Stored data entries:
--

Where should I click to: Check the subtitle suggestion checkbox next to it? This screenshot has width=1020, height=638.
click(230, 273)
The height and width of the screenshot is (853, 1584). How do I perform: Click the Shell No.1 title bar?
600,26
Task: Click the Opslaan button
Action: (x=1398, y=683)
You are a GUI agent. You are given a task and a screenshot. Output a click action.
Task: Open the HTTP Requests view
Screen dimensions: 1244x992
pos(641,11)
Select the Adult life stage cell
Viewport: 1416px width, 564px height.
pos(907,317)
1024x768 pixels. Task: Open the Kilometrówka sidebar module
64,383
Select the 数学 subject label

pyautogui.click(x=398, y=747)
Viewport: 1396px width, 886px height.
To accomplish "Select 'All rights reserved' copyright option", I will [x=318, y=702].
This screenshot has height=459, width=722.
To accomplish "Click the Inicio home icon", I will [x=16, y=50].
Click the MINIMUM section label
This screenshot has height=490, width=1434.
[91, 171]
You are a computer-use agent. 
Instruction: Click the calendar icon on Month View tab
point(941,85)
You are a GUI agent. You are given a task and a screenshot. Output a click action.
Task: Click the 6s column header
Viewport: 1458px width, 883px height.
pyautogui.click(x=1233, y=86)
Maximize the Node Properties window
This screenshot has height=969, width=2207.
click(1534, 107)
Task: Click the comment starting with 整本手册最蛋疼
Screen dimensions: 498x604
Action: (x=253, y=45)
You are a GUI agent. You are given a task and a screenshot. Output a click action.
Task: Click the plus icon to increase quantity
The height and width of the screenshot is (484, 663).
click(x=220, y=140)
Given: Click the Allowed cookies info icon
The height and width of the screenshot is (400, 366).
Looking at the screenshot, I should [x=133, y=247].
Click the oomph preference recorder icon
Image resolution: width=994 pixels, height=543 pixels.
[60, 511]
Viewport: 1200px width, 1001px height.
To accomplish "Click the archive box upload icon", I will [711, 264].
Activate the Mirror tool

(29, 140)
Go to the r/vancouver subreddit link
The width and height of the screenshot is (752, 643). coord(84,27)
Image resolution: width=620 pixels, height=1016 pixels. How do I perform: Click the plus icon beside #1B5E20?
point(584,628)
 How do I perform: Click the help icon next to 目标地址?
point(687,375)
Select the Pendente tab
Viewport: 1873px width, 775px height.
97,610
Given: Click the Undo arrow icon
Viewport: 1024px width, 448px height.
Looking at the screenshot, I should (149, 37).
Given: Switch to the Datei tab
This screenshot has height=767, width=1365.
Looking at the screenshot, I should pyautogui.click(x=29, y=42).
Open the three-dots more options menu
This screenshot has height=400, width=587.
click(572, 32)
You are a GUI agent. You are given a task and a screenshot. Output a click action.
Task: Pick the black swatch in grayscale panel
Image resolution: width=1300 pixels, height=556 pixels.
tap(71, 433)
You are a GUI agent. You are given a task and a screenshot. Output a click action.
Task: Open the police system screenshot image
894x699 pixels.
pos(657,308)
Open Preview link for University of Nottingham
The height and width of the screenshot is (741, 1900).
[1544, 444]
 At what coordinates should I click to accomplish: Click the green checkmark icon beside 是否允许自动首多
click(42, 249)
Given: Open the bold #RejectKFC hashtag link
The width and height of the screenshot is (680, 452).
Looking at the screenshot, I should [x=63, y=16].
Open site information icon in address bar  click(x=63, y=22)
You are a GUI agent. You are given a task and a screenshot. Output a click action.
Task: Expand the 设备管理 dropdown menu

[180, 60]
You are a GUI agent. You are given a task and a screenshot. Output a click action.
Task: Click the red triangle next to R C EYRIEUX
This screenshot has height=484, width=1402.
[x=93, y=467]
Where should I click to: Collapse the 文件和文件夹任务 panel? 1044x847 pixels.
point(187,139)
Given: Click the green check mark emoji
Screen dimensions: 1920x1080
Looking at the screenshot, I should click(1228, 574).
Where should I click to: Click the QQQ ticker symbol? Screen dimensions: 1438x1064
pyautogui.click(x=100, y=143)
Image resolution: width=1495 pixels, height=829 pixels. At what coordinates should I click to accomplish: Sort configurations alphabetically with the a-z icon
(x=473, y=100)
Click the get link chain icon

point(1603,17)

--

* _Your task_
The records are to be retyped exactly. No line may be skipped.

* _Exercise result_
Where should I click to: Check the subtitle suggestion checkbox next to it? This screenshot has width=1020, height=638.
click(230, 273)
The height and width of the screenshot is (853, 1584). How do I perform: Click the Shell No.1 title bar?
600,26
Task: Click the Opslaan button
Action: (x=1398, y=683)
You are a GUI agent. You are given a task and a screenshot. Output a click action.
Task: Open the HTTP Requests view
Screen dimensions: 1244x992
pos(641,11)
Select the Adult life stage cell
Viewport: 1416px width, 564px height.
pos(907,317)
1024x768 pixels. Task: Open the Kilometrówka sidebar module
64,383
Select the 数学 subject label

pyautogui.click(x=398, y=747)
Viewport: 1396px width, 886px height.
To accomplish "Select 'All rights reserved' copyright option", I will [x=318, y=702].
This screenshot has height=459, width=722.
To accomplish "Click the Inicio home icon", I will [x=16, y=50].
Click the MINIMUM section label
This screenshot has height=490, width=1434.
[91, 171]
You are a computer-use agent. 
Instruction: Click the calendar icon on Month View tab
point(941,85)
You are a GUI agent. You are given a task and a screenshot. Output a click action.
Task: Click the 6s column header
Viewport: 1458px width, 883px height.
pyautogui.click(x=1233, y=86)
Maximize the Node Properties window
This screenshot has height=969, width=2207.
click(1534, 107)
Task: Click the comment starting with 整本手册最蛋疼
Screen dimensions: 498x604
Action: (x=253, y=45)
You are a GUI agent. You are given a task and a screenshot. Output a click action.
Task: Click the plus icon to increase quantity
The height and width of the screenshot is (484, 663).
click(x=220, y=140)
Given: Click the Allowed cookies info icon
The height and width of the screenshot is (400, 366).
Looking at the screenshot, I should [x=133, y=247].
Click the oomph preference recorder icon
Image resolution: width=994 pixels, height=543 pixels.
[60, 511]
Viewport: 1200px width, 1001px height.
To accomplish "Click the archive box upload icon", I will [711, 264].
Activate the Mirror tool

(29, 140)
Go to the r/vancouver subreddit link
The width and height of the screenshot is (752, 643). coord(84,27)
Image resolution: width=620 pixels, height=1016 pixels. How do I perform: Click the plus icon beside #1B5E20?
point(584,628)
 How do I perform: Click the help icon next to 目标地址?
point(687,375)
Select the Pendente tab
Viewport: 1873px width, 775px height.
97,610
Given: Click the Undo arrow icon
Viewport: 1024px width, 448px height.
Looking at the screenshot, I should (149, 37).
Given: Switch to the Datei tab
This screenshot has height=767, width=1365.
Looking at the screenshot, I should pyautogui.click(x=29, y=42).
Open the three-dots more options menu
This screenshot has height=400, width=587.
click(572, 32)
You are a GUI agent. You are given a task and a screenshot. Output a click action.
Task: Pick the black swatch in grayscale panel
Image resolution: width=1300 pixels, height=556 pixels.
tap(71, 433)
You are a GUI agent. You are given a task and a screenshot. Output a click action.
Task: Open the police system screenshot image
894x699 pixels.
pos(657,308)
Open Preview link for University of Nottingham
The height and width of the screenshot is (741, 1900).
[1544, 444]
 At what coordinates should I click to accomplish: Click the green checkmark icon beside 是否允许自动首多
click(42, 249)
Given: Open the bold #RejectKFC hashtag link
The width and height of the screenshot is (680, 452).
Looking at the screenshot, I should [x=63, y=16].
Open site information icon in address bar  click(x=63, y=22)
You are a GUI agent. You are given a task and a screenshot. Output a click action.
Task: Expand the 设备管理 dropdown menu

[180, 60]
You are a GUI agent. You are given a task and a screenshot. Output a click action.
Task: Click the red triangle next to R C EYRIEUX
This screenshot has height=484, width=1402.
[x=93, y=467]
Where should I click to: Collapse the 文件和文件夹任务 panel? 1044x847 pixels.
point(187,139)
Given: Click the green check mark emoji
Screen dimensions: 1920x1080
Looking at the screenshot, I should click(1228, 574).
Where should I click to: Click the QQQ ticker symbol? Screen dimensions: 1438x1064
pyautogui.click(x=100, y=143)
Image resolution: width=1495 pixels, height=829 pixels. At what coordinates should I click to accomplish: Sort configurations alphabetically with the a-z icon
(x=473, y=100)
Click the get link chain icon

point(1603,17)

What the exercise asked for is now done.